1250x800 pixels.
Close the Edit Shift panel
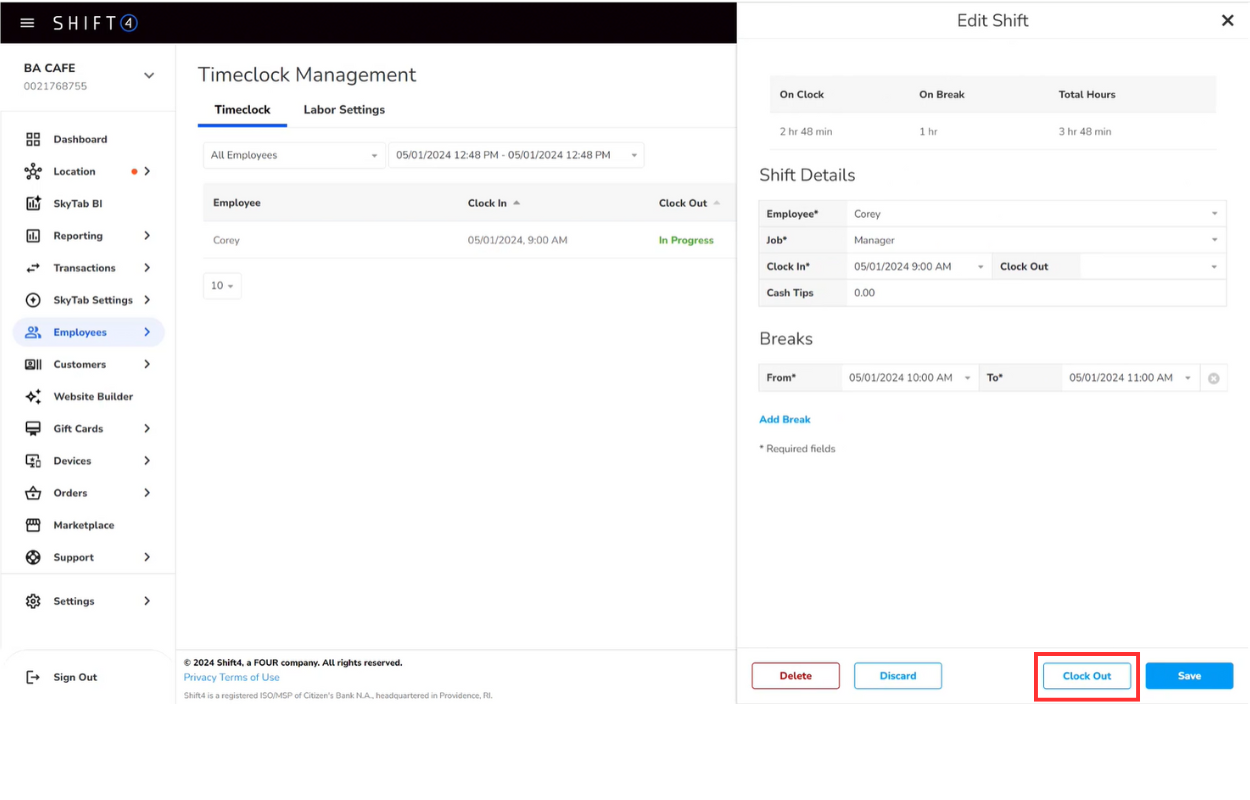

* * *

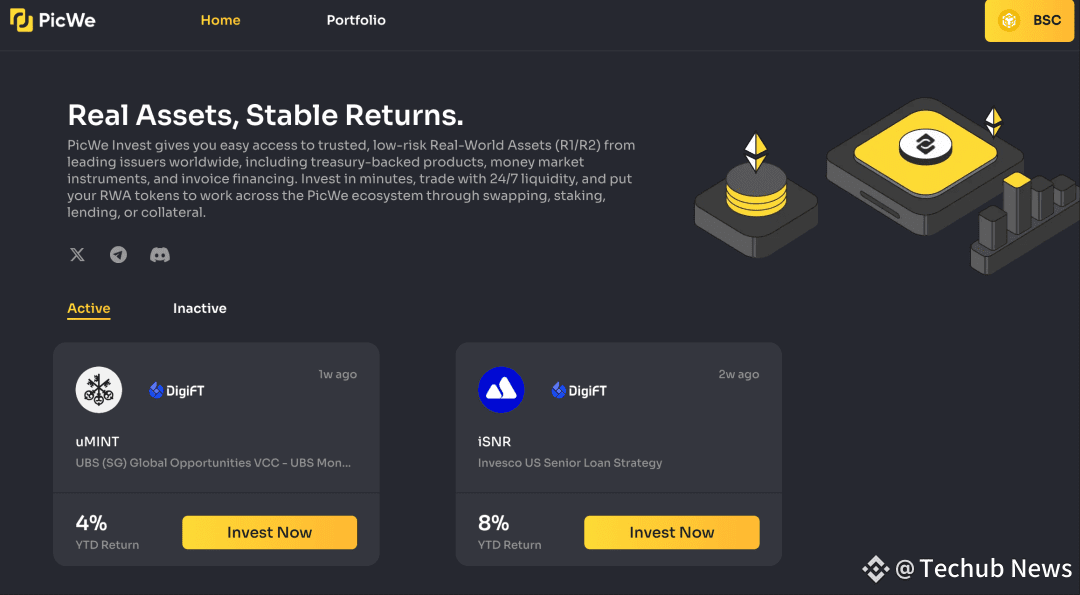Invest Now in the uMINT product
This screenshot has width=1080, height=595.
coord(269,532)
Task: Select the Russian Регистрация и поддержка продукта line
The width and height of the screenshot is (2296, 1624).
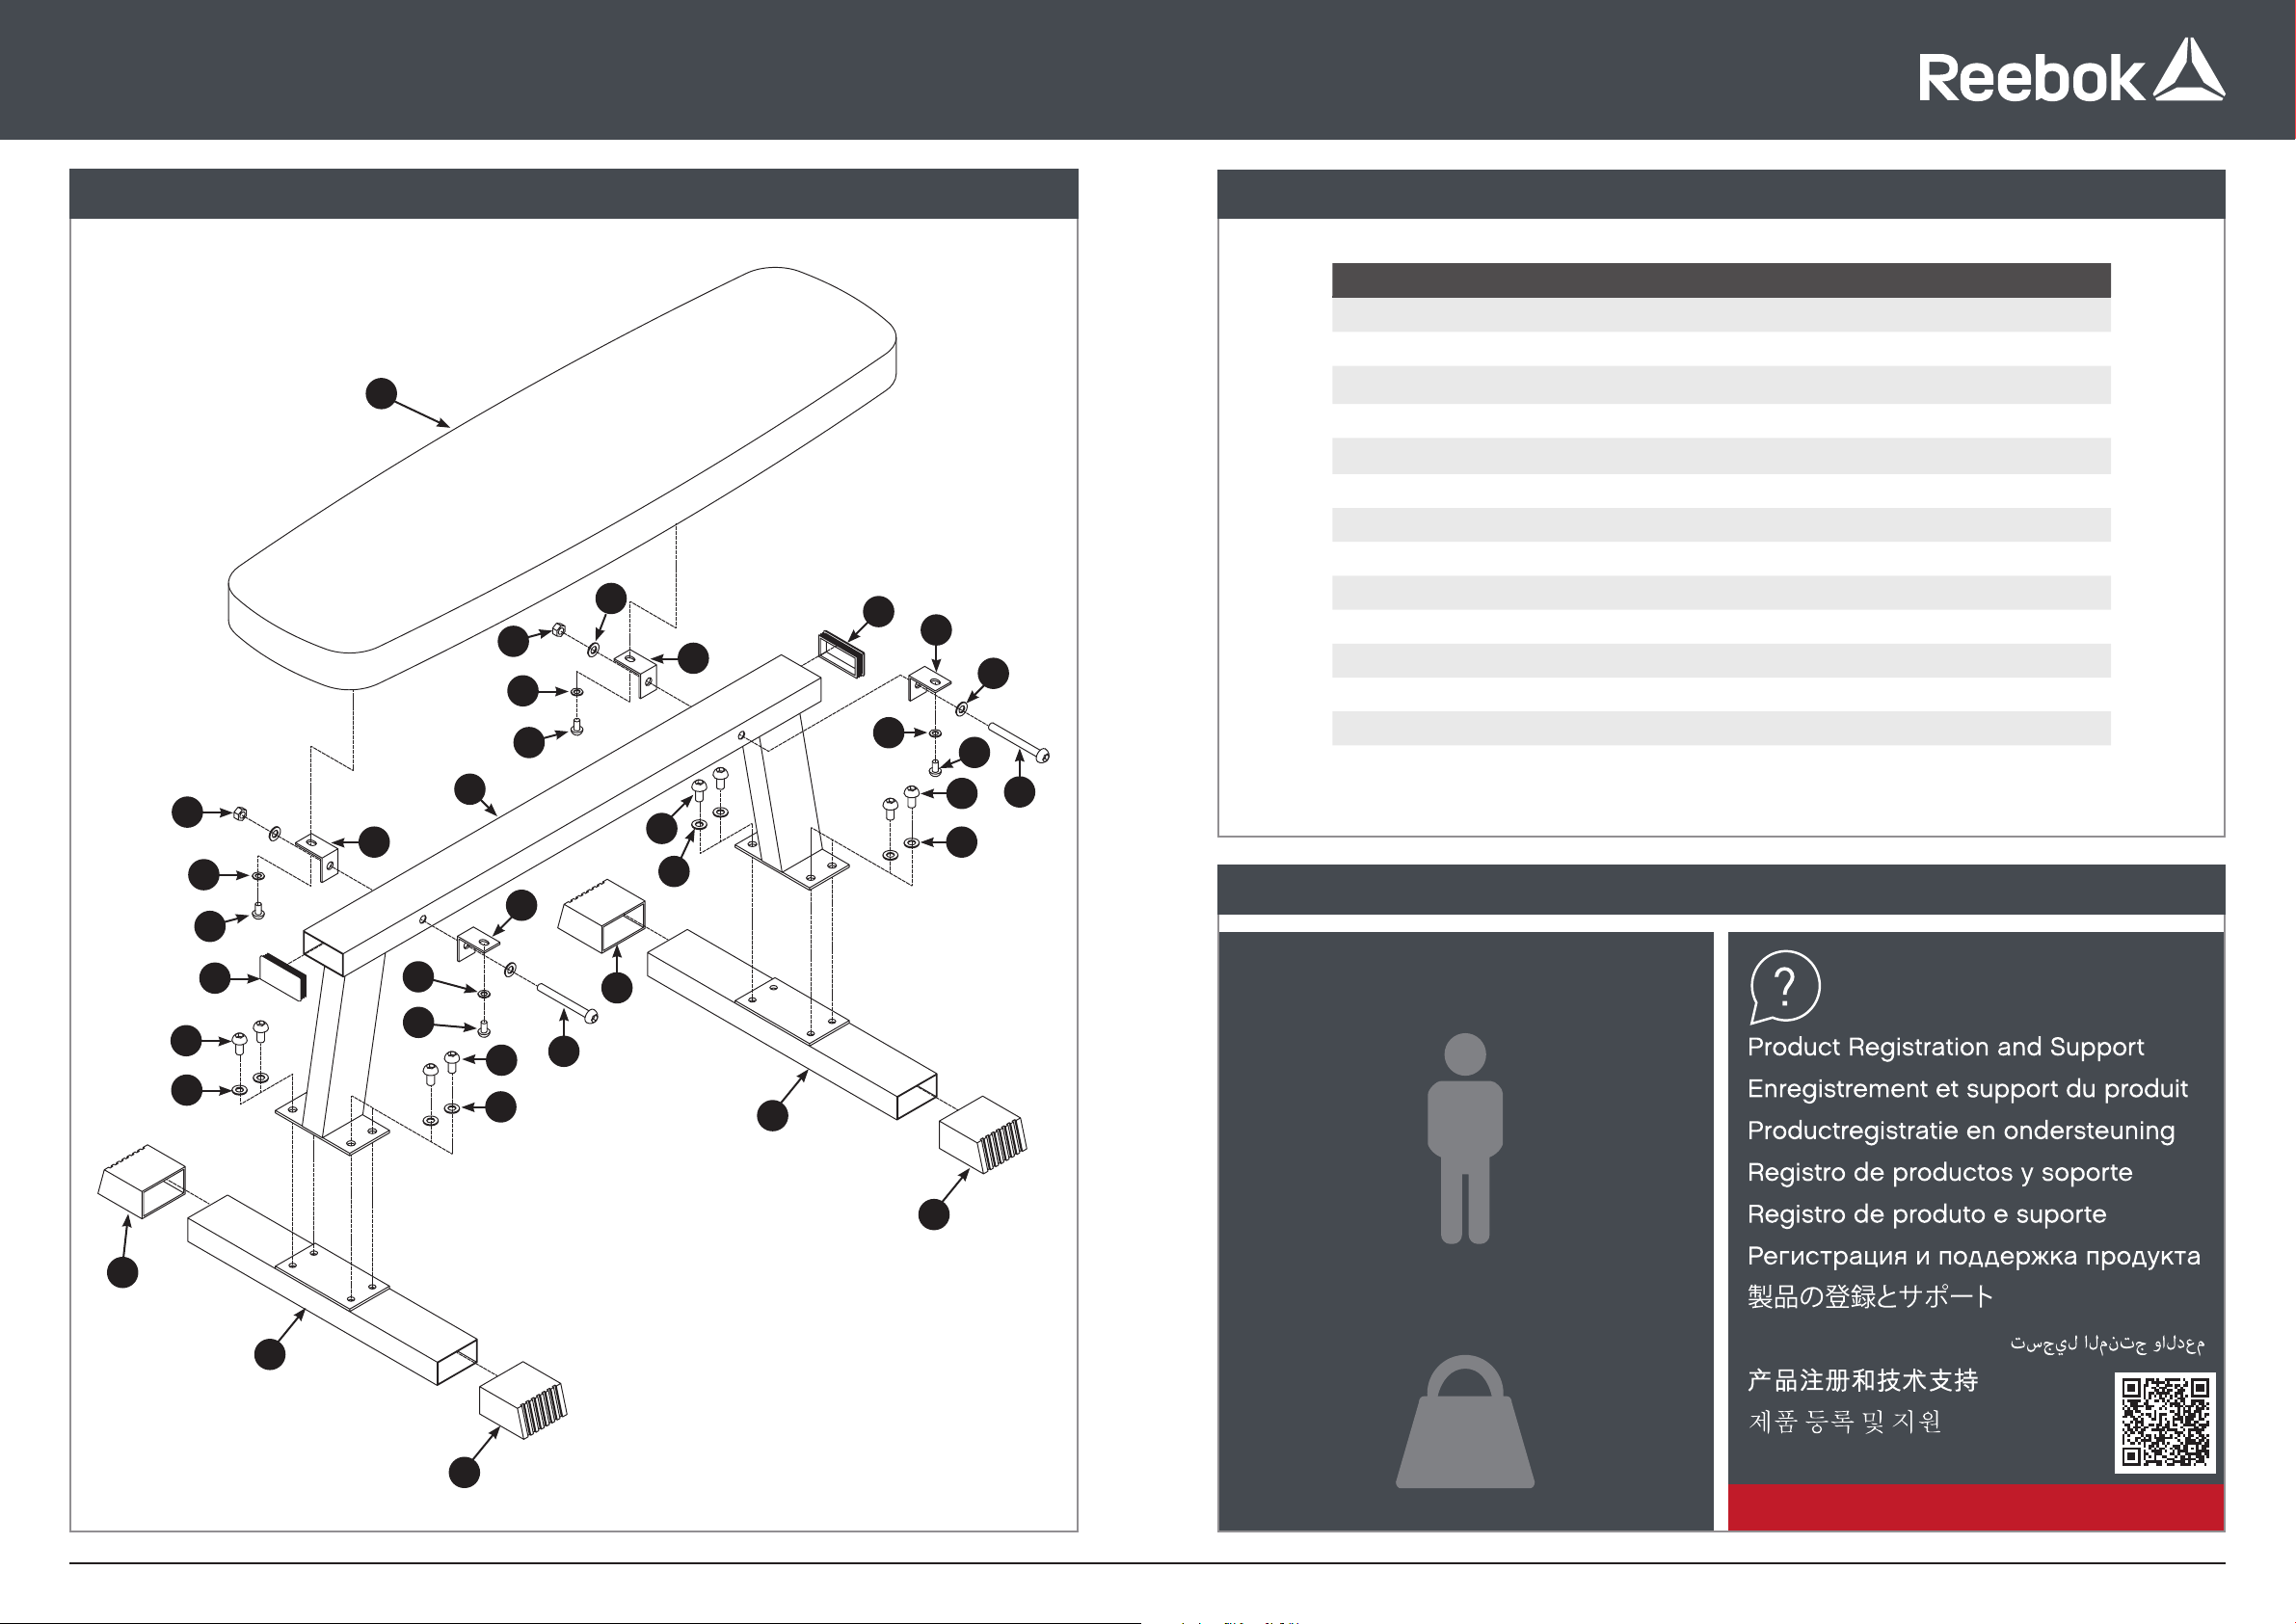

- WHAT IS BEING ASKED -
Look through the material above and print exactly the lines from the one containing "Task: Select the" to the one containing "The width and", both included, and nothing more.

- SOLUTION TO THIS TASK -
Task: Select the Russian Регистрация и поддержка продукта line
The width and height of the screenshot is (2296, 1624).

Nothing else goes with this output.